Beyond the parkland with its follies, temples, striking landscape features such as
the South Terrace and other monuments, is a wider semi-rural with a number of villages with historic links to the estate. The area forms an oasis of green within the post industrial conurbations of Sheffield, Rotherham and surrounding former mining villages making Wentworth Woodhouse an historic asset of national, if not international, importance.
In common with many large country estates, Wentworth Woodhouse has had a chequered history following World War II. The effects of industrial mining policy, the pressures caused by the use of the site as a Further Education College with associated inappropriate adaptation and new build, and the pressures of encroaching suburban development have all taken their toll.
The Landscape Agency was commissioned in association with the architects Purcell Miller Tritton to undertake a number of studies and assessments relating to Wentworth’s historical significance with the overall objective of producing a landscape masterplan to secure the estate’s long term sustainable future.
We have previously worked with the
Landmark Trust advising on the landscapes surrounding some of its portfolio of buildings of unique historic interest; and have recently been asked to advise on one of its newest acquisitions – Cavendish Hall in Suffolk.
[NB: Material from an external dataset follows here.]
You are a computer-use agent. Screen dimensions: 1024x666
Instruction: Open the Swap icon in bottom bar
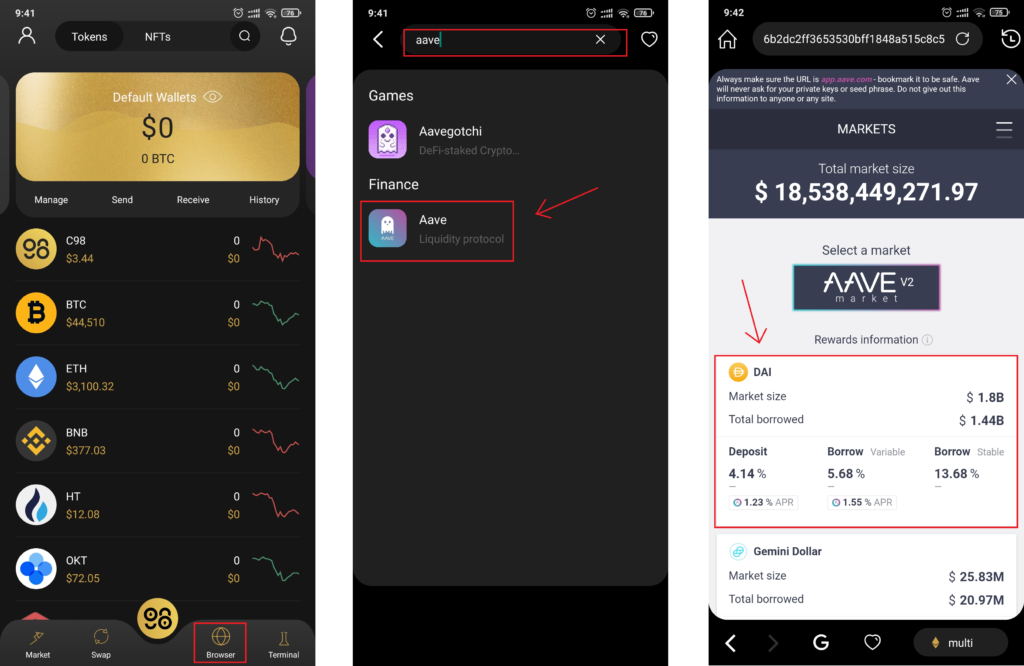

Cavendish Hall is an elegant Regency house with a rustic lodge, walled garden, stable block, lawns and a small park. Our brief is to advise on practical matters such as car parking, seating areas, tree management and walks, as well as to re-design the gardens to reflect the spirit of the first quarter of the 19th century, based partly on evidence from historic OS maps. Once work is completed, Cavendish Hall will accommodate up to 10 ‘landmarkers’.
I think it just remains for us to extend greetings of the season to all our readers, and we look forward to being of service to you in 2009!